**OBJECTIVE**: Copy the lines of the listing verbatim, beginning at the line containing "Task: Select the 2016 x-axis label" and continuing through the end of the listing.

[Rows of pointing data]
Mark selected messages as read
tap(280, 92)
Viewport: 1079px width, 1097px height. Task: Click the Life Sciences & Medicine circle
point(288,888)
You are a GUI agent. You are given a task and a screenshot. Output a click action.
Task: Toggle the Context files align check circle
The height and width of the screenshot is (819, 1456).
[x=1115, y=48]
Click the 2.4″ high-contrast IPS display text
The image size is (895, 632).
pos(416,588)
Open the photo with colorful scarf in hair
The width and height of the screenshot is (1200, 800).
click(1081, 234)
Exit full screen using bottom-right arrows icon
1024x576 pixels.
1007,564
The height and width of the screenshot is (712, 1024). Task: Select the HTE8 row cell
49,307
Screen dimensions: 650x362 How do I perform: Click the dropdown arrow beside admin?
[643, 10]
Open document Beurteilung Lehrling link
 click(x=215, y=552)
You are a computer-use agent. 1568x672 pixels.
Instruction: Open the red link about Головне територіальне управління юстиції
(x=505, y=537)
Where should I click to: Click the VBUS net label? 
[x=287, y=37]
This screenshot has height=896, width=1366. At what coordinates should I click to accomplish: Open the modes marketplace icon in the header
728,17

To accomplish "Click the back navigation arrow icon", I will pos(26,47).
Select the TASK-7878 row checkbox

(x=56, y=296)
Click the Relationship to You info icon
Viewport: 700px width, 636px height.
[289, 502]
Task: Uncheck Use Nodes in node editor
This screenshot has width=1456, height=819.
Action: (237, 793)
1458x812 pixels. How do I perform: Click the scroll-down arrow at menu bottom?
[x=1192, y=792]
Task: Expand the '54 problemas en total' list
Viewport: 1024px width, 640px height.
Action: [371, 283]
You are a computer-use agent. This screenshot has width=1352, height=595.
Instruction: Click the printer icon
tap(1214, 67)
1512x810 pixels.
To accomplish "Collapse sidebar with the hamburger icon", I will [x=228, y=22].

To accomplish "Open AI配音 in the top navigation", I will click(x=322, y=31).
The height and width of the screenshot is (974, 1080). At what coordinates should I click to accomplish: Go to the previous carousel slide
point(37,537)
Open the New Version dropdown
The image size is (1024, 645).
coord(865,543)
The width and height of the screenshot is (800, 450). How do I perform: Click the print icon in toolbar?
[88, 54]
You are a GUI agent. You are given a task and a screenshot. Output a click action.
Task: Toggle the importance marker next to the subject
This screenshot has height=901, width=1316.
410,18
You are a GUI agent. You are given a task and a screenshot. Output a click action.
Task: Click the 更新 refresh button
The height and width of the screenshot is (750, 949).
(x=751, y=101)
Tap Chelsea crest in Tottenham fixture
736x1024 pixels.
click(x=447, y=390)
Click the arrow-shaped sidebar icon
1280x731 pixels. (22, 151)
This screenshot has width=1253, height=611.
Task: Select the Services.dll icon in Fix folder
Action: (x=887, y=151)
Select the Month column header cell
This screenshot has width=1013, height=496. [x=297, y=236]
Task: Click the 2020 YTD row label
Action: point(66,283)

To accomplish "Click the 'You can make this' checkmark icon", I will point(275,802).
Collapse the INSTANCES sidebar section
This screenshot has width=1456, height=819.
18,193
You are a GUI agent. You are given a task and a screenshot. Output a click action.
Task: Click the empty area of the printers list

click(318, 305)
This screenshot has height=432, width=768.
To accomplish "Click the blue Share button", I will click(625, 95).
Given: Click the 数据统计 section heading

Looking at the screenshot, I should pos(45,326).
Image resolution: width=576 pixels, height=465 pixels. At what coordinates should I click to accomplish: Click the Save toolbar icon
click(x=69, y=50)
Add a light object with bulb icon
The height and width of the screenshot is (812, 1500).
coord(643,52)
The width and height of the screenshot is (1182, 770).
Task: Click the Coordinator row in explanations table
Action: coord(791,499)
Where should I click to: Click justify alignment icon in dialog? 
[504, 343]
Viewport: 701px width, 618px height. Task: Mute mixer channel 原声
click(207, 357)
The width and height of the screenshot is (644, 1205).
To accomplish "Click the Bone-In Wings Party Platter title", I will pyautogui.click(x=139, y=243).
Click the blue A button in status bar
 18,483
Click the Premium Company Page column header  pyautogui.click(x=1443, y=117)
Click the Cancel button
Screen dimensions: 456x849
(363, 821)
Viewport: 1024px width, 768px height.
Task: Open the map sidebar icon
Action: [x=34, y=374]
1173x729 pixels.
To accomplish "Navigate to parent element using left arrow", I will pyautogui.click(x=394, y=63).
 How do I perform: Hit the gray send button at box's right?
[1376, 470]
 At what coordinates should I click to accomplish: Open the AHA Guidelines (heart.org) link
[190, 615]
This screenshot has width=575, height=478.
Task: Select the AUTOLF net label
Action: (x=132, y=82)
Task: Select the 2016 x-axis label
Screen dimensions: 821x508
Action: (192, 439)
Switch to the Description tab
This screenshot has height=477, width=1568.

**OUTPUT**:
Task: Select the 2016 x-axis label
Screen dimensions: 821x508
Action: (192, 439)
Switch to the Description tab
This screenshot has height=477, width=1568.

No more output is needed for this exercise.